**Problem statement**
From the entries, return every line where the string "button" shows up.

[Excerpts from a dataset]
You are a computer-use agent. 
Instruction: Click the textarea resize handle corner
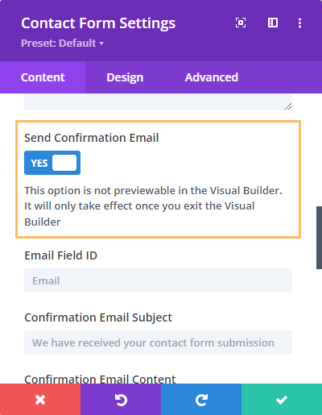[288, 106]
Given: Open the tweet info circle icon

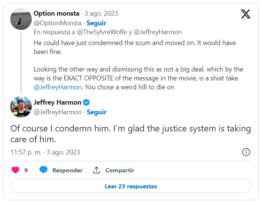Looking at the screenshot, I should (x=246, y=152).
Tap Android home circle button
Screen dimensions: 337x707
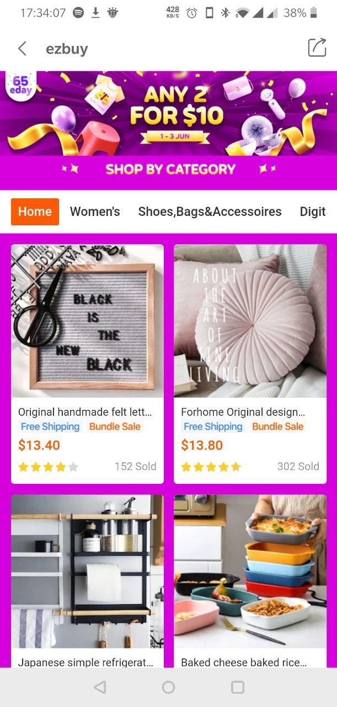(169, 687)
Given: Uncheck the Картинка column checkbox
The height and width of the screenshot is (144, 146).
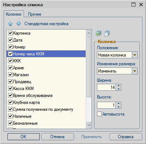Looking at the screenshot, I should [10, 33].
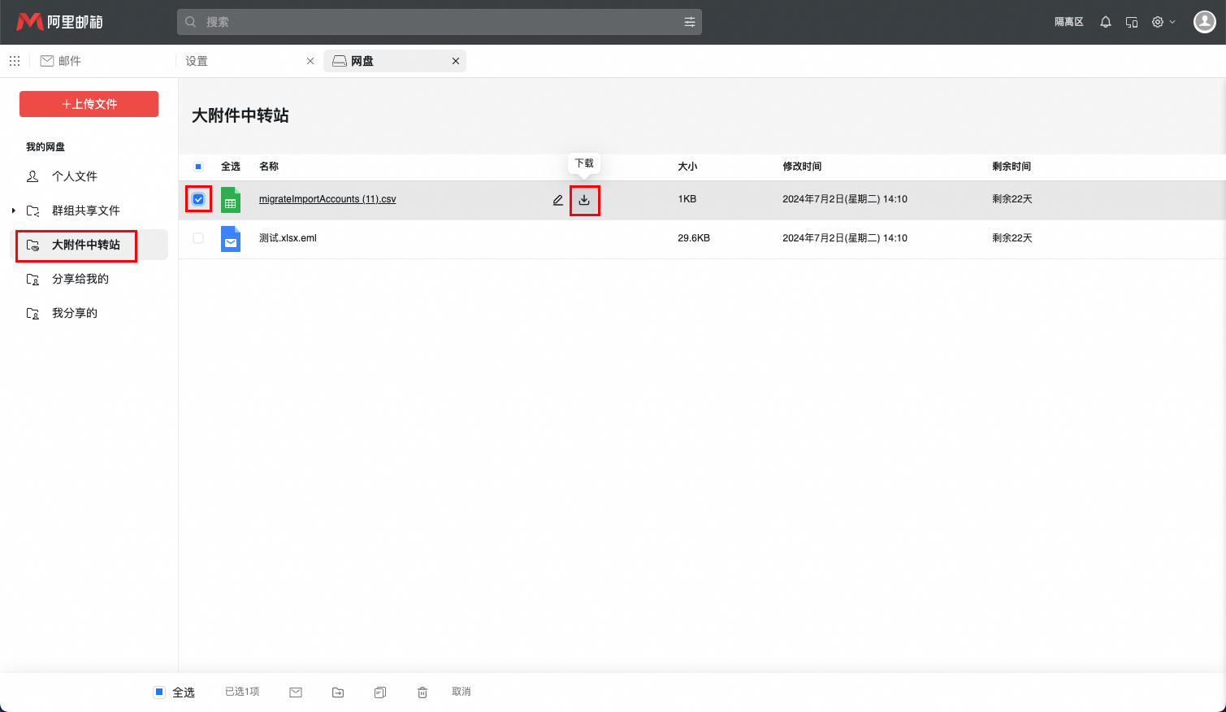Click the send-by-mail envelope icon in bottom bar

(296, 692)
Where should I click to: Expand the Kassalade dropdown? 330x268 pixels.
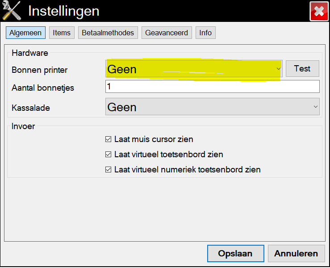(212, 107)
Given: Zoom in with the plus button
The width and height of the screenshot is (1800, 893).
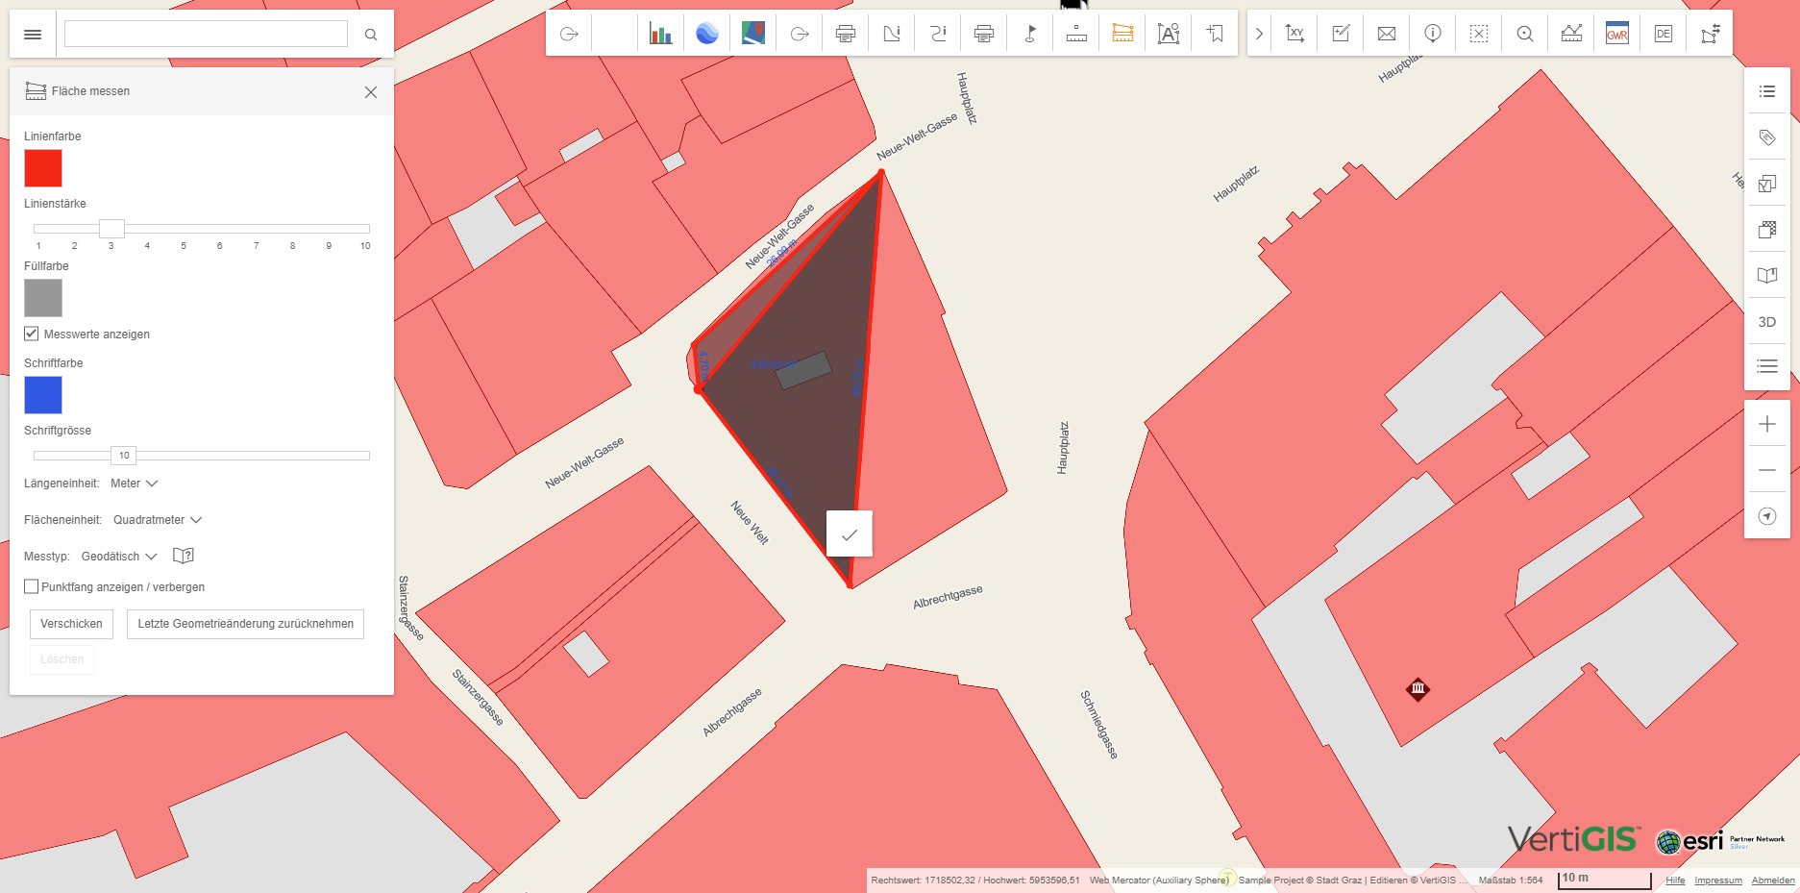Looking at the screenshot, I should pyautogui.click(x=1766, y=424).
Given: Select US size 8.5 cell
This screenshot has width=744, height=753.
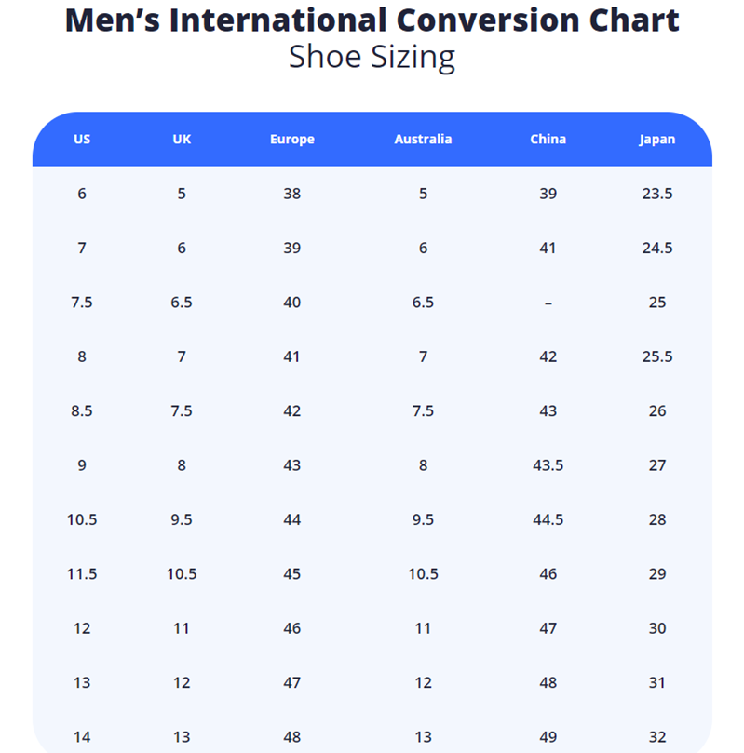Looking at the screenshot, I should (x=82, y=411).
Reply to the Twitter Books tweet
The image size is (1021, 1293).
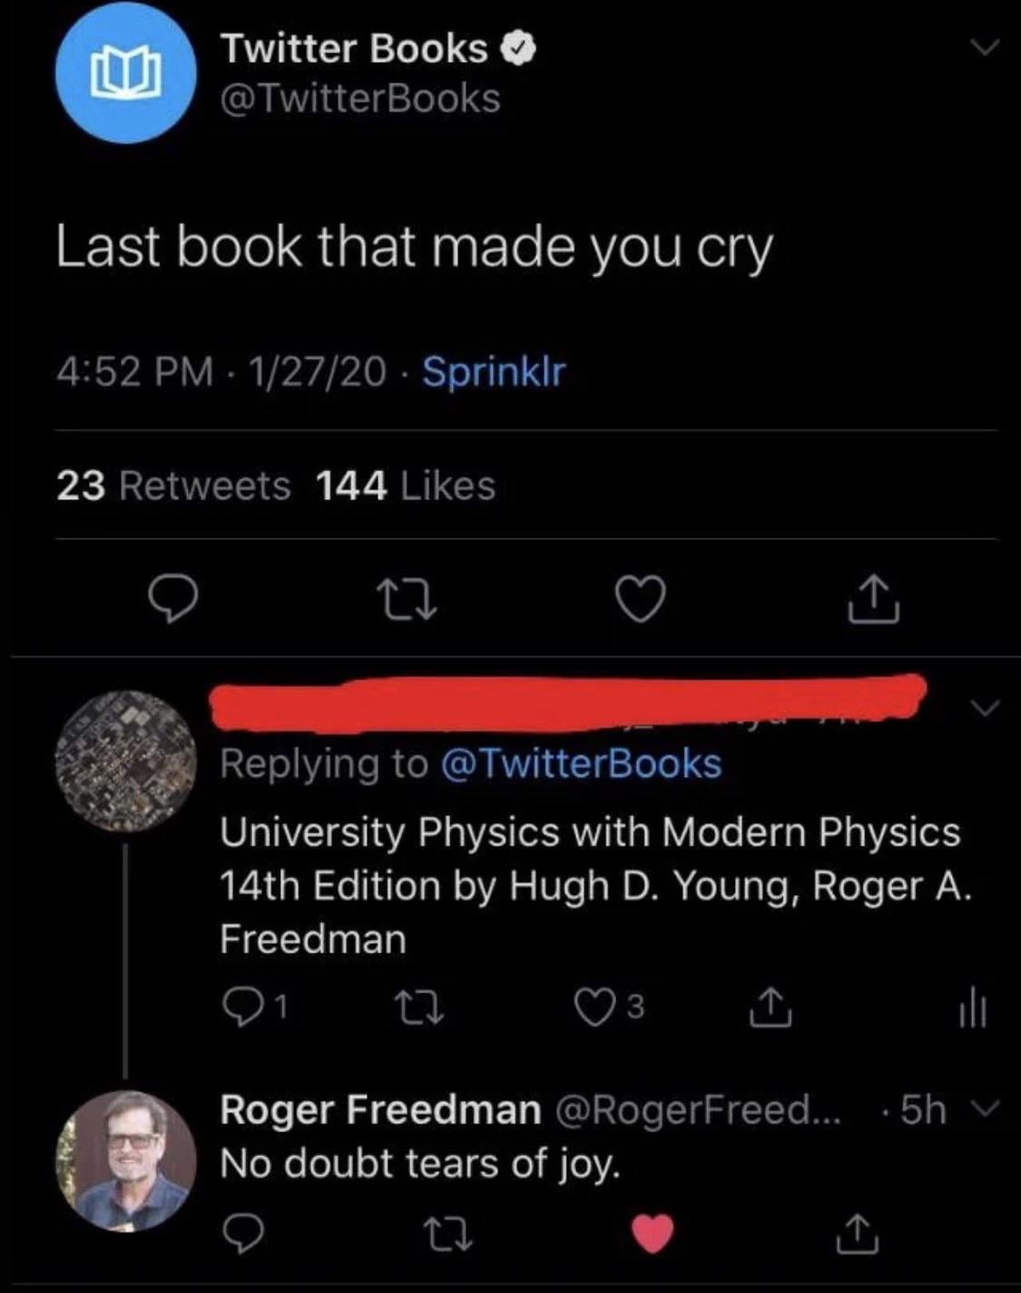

**Exercise answer**
Tap Android home circle button
Given: Zoom in with the plus button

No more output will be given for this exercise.